Große michaelswaage für alle  Klassen

An zentraler Stelle im Treppenhaus der Schule war eine große Waage aufgebaut worden. Dass es sich um eine Michaelswaage handelte, war unschwer an Helm und Schwert auf der einen, und einem Michaelsspruch auf der anderen Seite erkennbar. Die schwere Waagschale war durch schwarze Tücher als die "Waagschale des Bösen" gekennzeichnet. Die obere "Waagschale des Mutes" war leer.  Die gesamte Komposition gab ein leuchtendes Bild ab und lud zum Betrachten ein. 
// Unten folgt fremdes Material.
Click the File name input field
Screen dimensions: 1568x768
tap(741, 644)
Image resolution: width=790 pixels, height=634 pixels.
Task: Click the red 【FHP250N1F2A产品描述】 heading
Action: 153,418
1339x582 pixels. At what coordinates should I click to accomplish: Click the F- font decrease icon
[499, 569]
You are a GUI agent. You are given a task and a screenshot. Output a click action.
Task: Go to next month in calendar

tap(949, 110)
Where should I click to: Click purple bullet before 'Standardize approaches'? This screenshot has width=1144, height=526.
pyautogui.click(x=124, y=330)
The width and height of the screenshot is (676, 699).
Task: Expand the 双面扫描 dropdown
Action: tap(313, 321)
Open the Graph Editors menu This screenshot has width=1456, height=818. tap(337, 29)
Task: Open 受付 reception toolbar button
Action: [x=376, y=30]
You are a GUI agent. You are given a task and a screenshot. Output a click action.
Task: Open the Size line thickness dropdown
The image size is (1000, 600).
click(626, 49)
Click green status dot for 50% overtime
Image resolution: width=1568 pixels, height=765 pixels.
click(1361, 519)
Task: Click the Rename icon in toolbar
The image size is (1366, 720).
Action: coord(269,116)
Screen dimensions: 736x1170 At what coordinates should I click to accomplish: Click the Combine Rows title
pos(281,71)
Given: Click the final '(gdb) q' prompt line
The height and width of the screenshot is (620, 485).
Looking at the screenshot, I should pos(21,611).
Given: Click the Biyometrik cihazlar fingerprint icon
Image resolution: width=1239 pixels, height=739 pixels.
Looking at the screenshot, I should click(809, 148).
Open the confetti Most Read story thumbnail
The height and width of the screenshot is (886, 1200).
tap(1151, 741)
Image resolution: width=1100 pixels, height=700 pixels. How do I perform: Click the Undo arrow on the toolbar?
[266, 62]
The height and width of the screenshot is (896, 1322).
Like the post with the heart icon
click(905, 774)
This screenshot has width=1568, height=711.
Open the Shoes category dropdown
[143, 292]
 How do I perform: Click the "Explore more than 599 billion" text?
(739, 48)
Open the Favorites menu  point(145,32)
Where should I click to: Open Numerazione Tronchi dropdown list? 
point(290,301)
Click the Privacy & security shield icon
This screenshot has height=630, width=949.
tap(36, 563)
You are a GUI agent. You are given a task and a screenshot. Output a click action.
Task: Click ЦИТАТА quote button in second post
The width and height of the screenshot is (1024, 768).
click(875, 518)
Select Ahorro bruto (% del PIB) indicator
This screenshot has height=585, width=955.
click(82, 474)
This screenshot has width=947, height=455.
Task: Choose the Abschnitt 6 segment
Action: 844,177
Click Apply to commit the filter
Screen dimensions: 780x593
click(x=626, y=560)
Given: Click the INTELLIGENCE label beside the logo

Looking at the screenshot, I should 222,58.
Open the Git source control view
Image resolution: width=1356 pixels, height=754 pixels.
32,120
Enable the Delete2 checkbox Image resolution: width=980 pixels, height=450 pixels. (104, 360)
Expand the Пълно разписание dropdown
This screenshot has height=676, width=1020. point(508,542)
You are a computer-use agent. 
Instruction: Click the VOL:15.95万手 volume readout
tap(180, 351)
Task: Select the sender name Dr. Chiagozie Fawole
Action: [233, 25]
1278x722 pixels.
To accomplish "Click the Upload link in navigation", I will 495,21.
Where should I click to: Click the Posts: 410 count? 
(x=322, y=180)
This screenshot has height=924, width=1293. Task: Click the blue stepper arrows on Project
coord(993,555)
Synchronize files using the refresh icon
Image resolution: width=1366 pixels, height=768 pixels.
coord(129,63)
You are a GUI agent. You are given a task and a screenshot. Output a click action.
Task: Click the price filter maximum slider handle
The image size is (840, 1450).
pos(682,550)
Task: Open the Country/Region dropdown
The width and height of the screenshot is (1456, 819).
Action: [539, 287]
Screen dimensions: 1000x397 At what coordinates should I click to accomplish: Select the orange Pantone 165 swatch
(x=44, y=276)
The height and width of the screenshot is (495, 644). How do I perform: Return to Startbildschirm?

Die gesamte Michaeli-Zeit, also vom 29. September bis Ende Oktober, durften die Klassen der Unter- und Mittelstufe in die obere Waagschale Steine des Mutes hineinlegen mit dem Ziel, die bösen Taten aufzuwiegen. Jede Klasse konnte dazu ihre eigenen Rituale finden:

 

Einzelne Kinder nahmen sich für eine eigene mutige Tat einen kleinen Stein aus einem vorbereiteten Korb im Klassenzimmer und stiegen selbständig hinauf zur Waage; eine andere Klasse hatte auf ihrem Jahreszeitentisch einen einzigen großen Stein liegen. Sie hörte von ihrer Klassenlehrerin Geschichten zum Thema Mut. Das Thema wurde an mehreren Tagen im Gespräch weiterbewegt ("Wer von euch war in dieser oder jener Situation auch so mutig?"). Zum Schluss wurde der schwere "Mutstein" gemeinsam zur Michaelswaage gebracht. 

Kurz vor den Herbstferien neigte sich die Waage zur Seite des Mutes hin, bis schließlich, am letzten Schultag, die mutigen Taten "auf die Erde gebracht" waren, also die Waagschale des Mutes den Boden berührte. Für die Klassen und Schüler, die immer wieder nachgesehen und voll Spannung den Wendepunkt erwartet hatten, war dies ein beglückender und ermutigender Moment. 

Vorbereitung:

Die große Waage war vom Werklehrer der Schule gebaut worden. Sie war für max. 25 Kilo pro Waagschale ausgelegt. Zwei Kolleginnen waren verantwortlich für die aufgebaute Michaels-Szene. Sie besprachen mit den Klassenlehrern, welche Klassen sich mit Mutsteinen beteiligen wollten. Daraufhin wurde berechnet, wie viel Kilo Stein pro Klasse in die Waagschale des Mutes hineingelegt werden durften. Die andere Waagschale wurde entsprechend beschwert. Die beiden Kolleginnen hatten die Szene während der gesamten Michaelszeit stets im Blick und brachten hier und da etwas in Ordnung, wenn Schüler sich daran vergriffen hatten. Damit sich dies in Grenzen hielt, war es wichtig, dass durch die Klassenlehrer das Michaelsmotiv ernsthaft in den Klassen lebte. Die beiden Kolleginnen achteten außerdem darauf, dass sich die Waagschale am Ende der Michaelszeit auch wirklich neigte.